Food Chem. 2014 Aug 15;157:323-31. doi: 10.1016/j.foodchem.2014.02.053. Epub 2014 Feb 22.
A microwave-assisted extraction (MAE) process for polyphenols from three wild edible mushrooms was studied. The optimal extraction conditions were found to be methanol concentration of 80%, extraction temperature of 80 °C, and extraction time of 5 min. Different antioxidant assays (i.e., total antioxidant capacity (TAC) and total phenolic content (TPC)) were utilized to evaluate the antioxidant capacity of the methanolic extracts of Terfezia boudieri Chatin, Boletus edulis, and Lactarius volemus.
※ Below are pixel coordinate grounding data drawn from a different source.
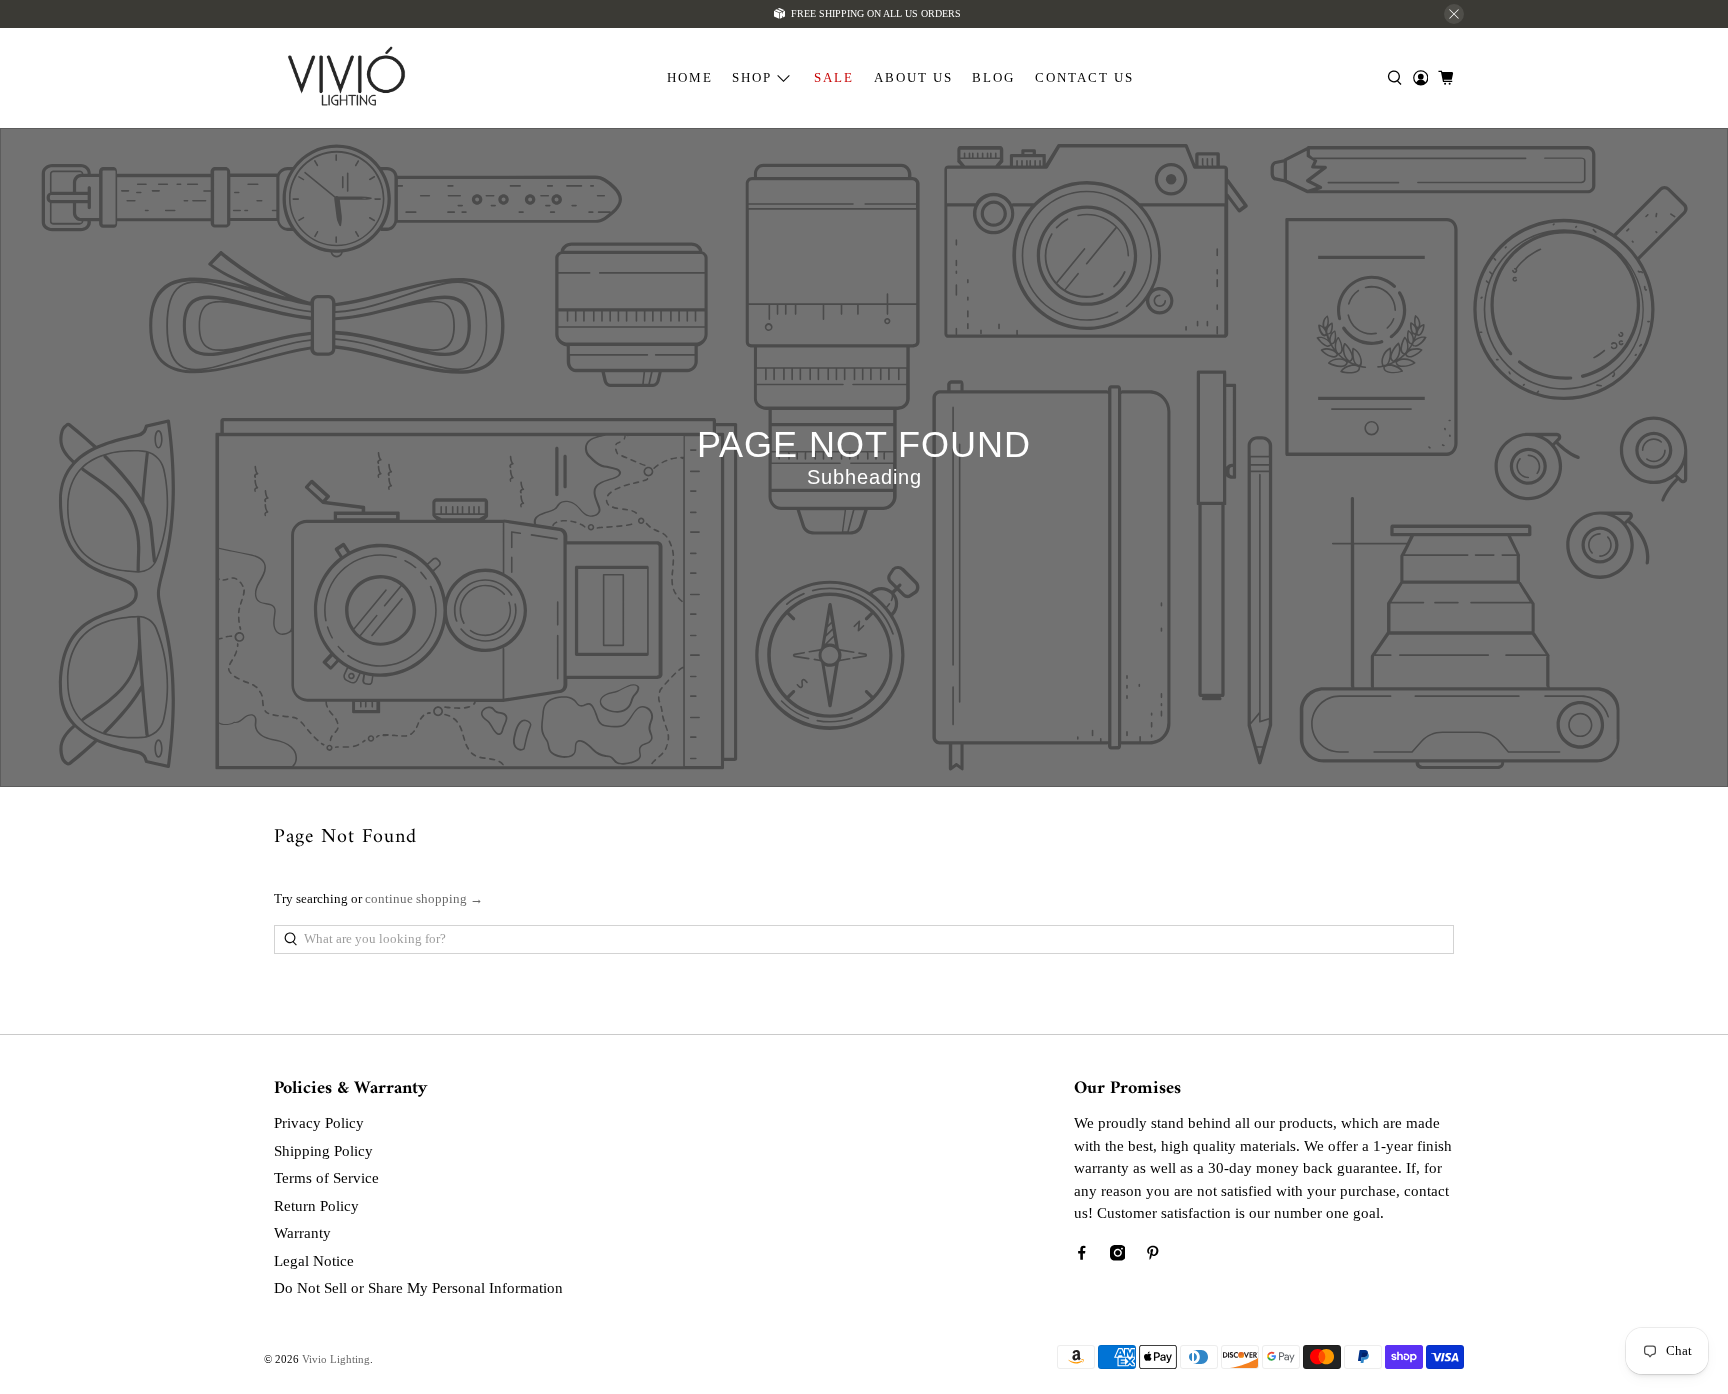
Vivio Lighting (336, 1359)
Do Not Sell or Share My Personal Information (418, 1288)
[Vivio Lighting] (346, 78)
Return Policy (316, 1206)
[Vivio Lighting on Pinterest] (1153, 1256)
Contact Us (1084, 77)
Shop (752, 77)
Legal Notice (314, 1261)
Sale (834, 77)
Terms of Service (326, 1178)
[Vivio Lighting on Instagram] (1118, 1256)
The reactive species scavenging activities of these extracts were also investigated in vitro. High contents of phenolic and flavonoid compounds may be the major contributors to the observed high antioxidant activities of these extracts. B. edulis showed the higher TAC and TPC; highest inhibitory effect on DPPH and on other studied reactive oxygen species (ROS). MAE showed obvious advantages of high extraction efficiency with lower solvent consumption in terms of high antioxidant capacity/activity of extracts achieved within the shortest time.
研究了一种从三种野生食用蘑菇中提取多酚的微波辅助提取(MAE)工艺。发现最佳提取条件为甲醇浓度 80%、提取温度 80°C 和提取时间 5 分钟。利用不同的抗氧化测定方法(即总抗氧化能力(TAC)和总酚含量(TPC))来评估 Terfezia boudieri Chatin、Boletus edulis 和 Lactarius volemus 甲醇提取物的抗氧化能力。还在体外研究了这些提取物对活性物质的清除活性。高含量的酚类和类黄酮化合物可能是这些提取物表现出高抗氧化活性的主要原因。B. edulis 表现出更高的 TAC 和 TPC;对 DPPH 和其他研究的活性氧(ROS)的抑制作用最强。MAE 具有明显的优势,即在最短的时间内以较低的溶剂消耗实现高提取效率和提取物的高抗氧化能力/活性。